Works from 1935-1945. The exhibition is the first public presentation of a recently rediscovered early body of work by the artist, the majority of which had been in storage since Reinhardt's death. Nearly one hundred gouaches, drawings, collages, and works on canvas are on view. This experimental and diverse works on view shed light on artist's development of a new -and at the time radical- language of a uniquely American Abstract Expressionism.

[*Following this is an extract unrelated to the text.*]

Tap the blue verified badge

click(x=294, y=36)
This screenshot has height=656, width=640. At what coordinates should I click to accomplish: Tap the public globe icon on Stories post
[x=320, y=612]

The Pace Gallery is honored to present Ad Reinhardt: Works from 1935–1945, on view at 32 East 57th Street from September 15 through October 15, 2011. The exhibition is the first
public presentation of a recently rediscovered early body of work by the artist, the majority of which had been in
storage since Reinhardt’s death. Nearly one hundred gouaches, drawings, collages, and works on canvas are on
view. Ad Reinhardt: Works from 1935–1945 will be accompanied by a catalogue with an essay by art
historian, critic, and curator Robert C. Morgan, Ph.D.
The experimental and diverse works on view shed light on Reinhardt’s development of a new—and at the time
radical—language of a uniquely American Abstract Expressionism.

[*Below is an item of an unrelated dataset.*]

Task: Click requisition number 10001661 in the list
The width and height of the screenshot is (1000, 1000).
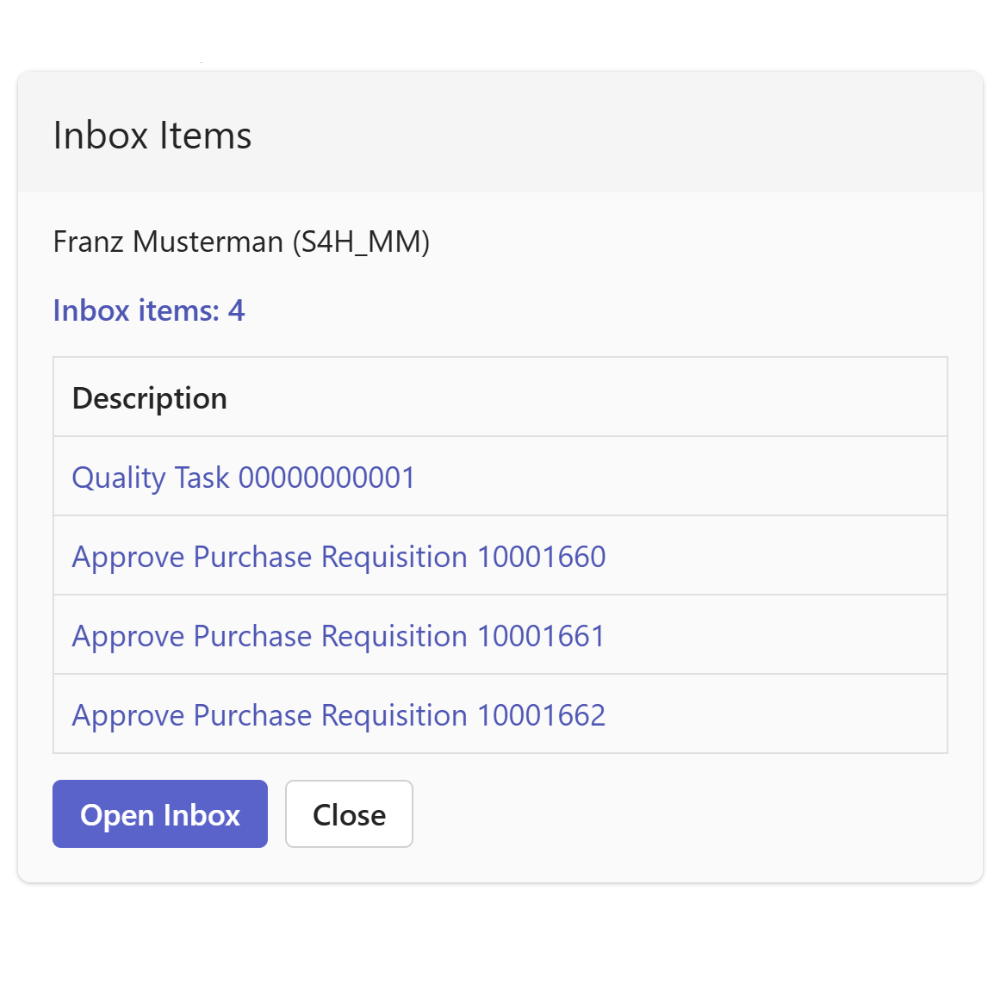Action: point(541,636)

After graduating from Columbia University,
Reinhardt was admitted into the WPA’s Easel Division in 1936, where he was one of only a handful of artists
working in abstraction. Immersed in a community of lively aesthetic debate, Reinhardt would begin to define a
new lexicon, also influenced by his contact with a number of European artists, including Mondrian.
At 23, the
artist was admitted into the fledgling American Abstract Artists group and would become a loud advocate for the
avant-garde style, protesting the Museum of Modern Art and lobbying for the inclusion of abstract artists in
exhibitions. The works on view synthesize a wide range of artistic influences, from Stuart Davis—Reinhardt’s
studio neighbor—to Carl Holty and Charles Sheeler, among many others. Bold colors, biomorphic and geometric
forms, contours and linear configurations, modulated abstractions, and planar shapes come together in vibrant
paintings and collage.
“We sense the reverberation between gestural mannerism and geometrical shape,
enclosed in color, within a sequence of forceful spatial interstices that introduce a whole new terrain of abstract
terminology in American painting,” Robert Morgan writes.

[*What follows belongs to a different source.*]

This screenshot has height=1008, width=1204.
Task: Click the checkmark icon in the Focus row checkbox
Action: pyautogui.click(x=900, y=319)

In 1944, Reinhardt entered the Navy, and after going to Pensacola NAS, the Anacostia, D.C. NAS for photo-
lithography school and served as a photographer's mate on U.S.S. Salerno Bay in the Pacific. The exhibition
includes sketches the artist made as the U.S. was preparing to go to battle. Although Reinhardt did not see
combat, he was given an honorable discharge and returned to New York and his career as an exhibiting artist in
1946.
The formative work presented in Ad Reinhardt: Works from 1935–1945 sheds new light on the development of
Reinhardt’s career and the progression towards his iconic monochromes. Eventually restricting his palette to a
single color in the early 50s, working first in red, and then in blue monochromes, gradually, Reinhardt moved into
black paintings, which would become his sole focus by 1956, and which he deemed as “the most extreme,
ultimate, climactic reaction to, and negation of, the (cubist, Mondrian, Malevich, Albers, Diller) tradition of abstract
art.” 1)
The Pace Gallery has formally represented the Estate of Ad Reinhardt since 1976, and the artist’s first solo
exhibition at the gallery, organized by Arne Glimcher and the artist, prior to his death, was realized the same year.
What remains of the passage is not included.